#### The data ####
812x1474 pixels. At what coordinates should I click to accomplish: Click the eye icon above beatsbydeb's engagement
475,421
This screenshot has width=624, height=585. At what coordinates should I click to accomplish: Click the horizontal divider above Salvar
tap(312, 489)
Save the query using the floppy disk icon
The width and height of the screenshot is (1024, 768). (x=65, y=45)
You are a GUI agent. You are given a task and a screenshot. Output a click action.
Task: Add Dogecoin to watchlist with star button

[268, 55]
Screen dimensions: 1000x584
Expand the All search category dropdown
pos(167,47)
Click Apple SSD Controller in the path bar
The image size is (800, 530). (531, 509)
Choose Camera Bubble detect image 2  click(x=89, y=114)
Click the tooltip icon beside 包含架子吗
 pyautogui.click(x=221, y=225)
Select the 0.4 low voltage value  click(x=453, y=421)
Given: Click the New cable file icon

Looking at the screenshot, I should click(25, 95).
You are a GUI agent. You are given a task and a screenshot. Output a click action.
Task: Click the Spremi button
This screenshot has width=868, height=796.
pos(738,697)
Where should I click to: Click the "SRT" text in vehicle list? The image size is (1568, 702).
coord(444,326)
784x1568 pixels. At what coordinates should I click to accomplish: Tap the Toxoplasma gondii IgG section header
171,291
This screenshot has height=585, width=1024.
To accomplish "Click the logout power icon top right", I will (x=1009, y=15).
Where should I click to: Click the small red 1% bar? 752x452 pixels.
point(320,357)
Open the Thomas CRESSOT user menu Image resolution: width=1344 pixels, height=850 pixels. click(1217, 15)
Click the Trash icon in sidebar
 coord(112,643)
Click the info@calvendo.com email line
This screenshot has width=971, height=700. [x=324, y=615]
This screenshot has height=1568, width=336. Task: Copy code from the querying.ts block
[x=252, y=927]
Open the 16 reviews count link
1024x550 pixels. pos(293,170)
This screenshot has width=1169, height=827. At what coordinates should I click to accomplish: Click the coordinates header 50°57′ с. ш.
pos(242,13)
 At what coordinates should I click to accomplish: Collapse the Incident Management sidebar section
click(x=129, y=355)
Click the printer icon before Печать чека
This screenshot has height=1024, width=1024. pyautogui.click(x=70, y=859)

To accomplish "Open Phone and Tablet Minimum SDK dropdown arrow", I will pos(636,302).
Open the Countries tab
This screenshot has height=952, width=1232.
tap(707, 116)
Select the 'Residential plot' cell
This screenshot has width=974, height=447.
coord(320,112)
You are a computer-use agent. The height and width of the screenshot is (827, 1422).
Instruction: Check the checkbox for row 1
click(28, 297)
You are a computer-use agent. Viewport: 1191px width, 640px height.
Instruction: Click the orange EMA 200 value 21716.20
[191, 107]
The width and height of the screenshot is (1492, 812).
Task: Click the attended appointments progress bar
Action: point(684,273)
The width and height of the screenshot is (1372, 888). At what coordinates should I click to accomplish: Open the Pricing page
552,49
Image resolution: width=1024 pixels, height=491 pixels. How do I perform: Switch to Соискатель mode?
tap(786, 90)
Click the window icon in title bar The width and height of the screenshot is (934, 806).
####
Activity:
Please give the full set of data again exactly.

Answer to the exercise:
812x1474 pixels. At what coordinates should I click to accomplish: Click the eye icon above beatsbydeb's engagement
475,421
This screenshot has width=624, height=585. At what coordinates should I click to accomplish: Click the horizontal divider above Salvar
tap(312, 489)
Save the query using the floppy disk icon
The width and height of the screenshot is (1024, 768). (x=65, y=45)
You are a GUI agent. You are given a task and a screenshot. Output a click action.
Task: Add Dogecoin to watchlist with star button

[268, 55]
Screen dimensions: 1000x584
Expand the All search category dropdown
pos(167,47)
Click Apple SSD Controller in the path bar
The image size is (800, 530). (531, 509)
Choose Camera Bubble detect image 2  click(x=89, y=114)
Click the tooltip icon beside 包含架子吗
 pyautogui.click(x=221, y=225)
Select the 0.4 low voltage value  click(x=453, y=421)
Given: Click the New cable file icon

Looking at the screenshot, I should click(25, 95).
You are a GUI agent. You are given a task and a screenshot. Output a click action.
Task: Click the Spremi button
This screenshot has width=868, height=796.
pos(738,697)
Where should I click to: Click the "SRT" text in vehicle list? The image size is (1568, 702).
coord(444,326)
784x1568 pixels. At what coordinates should I click to accomplish: Tap the Toxoplasma gondii IgG section header
171,291
This screenshot has height=585, width=1024.
To accomplish "Click the logout power icon top right", I will (x=1009, y=15).
Where should I click to: Click the small red 1% bar? 752x452 pixels.
point(320,357)
Open the Thomas CRESSOT user menu Image resolution: width=1344 pixels, height=850 pixels. click(1217, 15)
Click the Trash icon in sidebar
 coord(112,643)
Click the info@calvendo.com email line
This screenshot has width=971, height=700. [x=324, y=615]
This screenshot has height=1568, width=336. Task: Copy code from the querying.ts block
[x=252, y=927]
Open the 16 reviews count link
1024x550 pixels. pos(293,170)
This screenshot has width=1169, height=827. At what coordinates should I click to accomplish: Click the coordinates header 50°57′ с. ш.
pos(242,13)
 At what coordinates should I click to accomplish: Collapse the Incident Management sidebar section
click(x=129, y=355)
Click the printer icon before Печать чека
This screenshot has height=1024, width=1024. pyautogui.click(x=70, y=859)

To accomplish "Open Phone and Tablet Minimum SDK dropdown arrow", I will pos(636,302).
Open the Countries tab
This screenshot has height=952, width=1232.
tap(707, 116)
Select the 'Residential plot' cell
This screenshot has width=974, height=447.
coord(320,112)
You are a computer-use agent. The height and width of the screenshot is (827, 1422).
Instruction: Check the checkbox for row 1
click(28, 297)
You are a computer-use agent. Viewport: 1191px width, 640px height.
Instruction: Click the orange EMA 200 value 21716.20
[191, 107]
The width and height of the screenshot is (1492, 812).
Task: Click the attended appointments progress bar
Action: point(684,273)
The width and height of the screenshot is (1372, 888). At what coordinates should I click to accomplish: Open the Pricing page
552,49
Image resolution: width=1024 pixels, height=491 pixels. How do I perform: Switch to Соискатель mode?
tap(786, 90)
Click the window icon in title bar The width and height of the screenshot is (934, 806).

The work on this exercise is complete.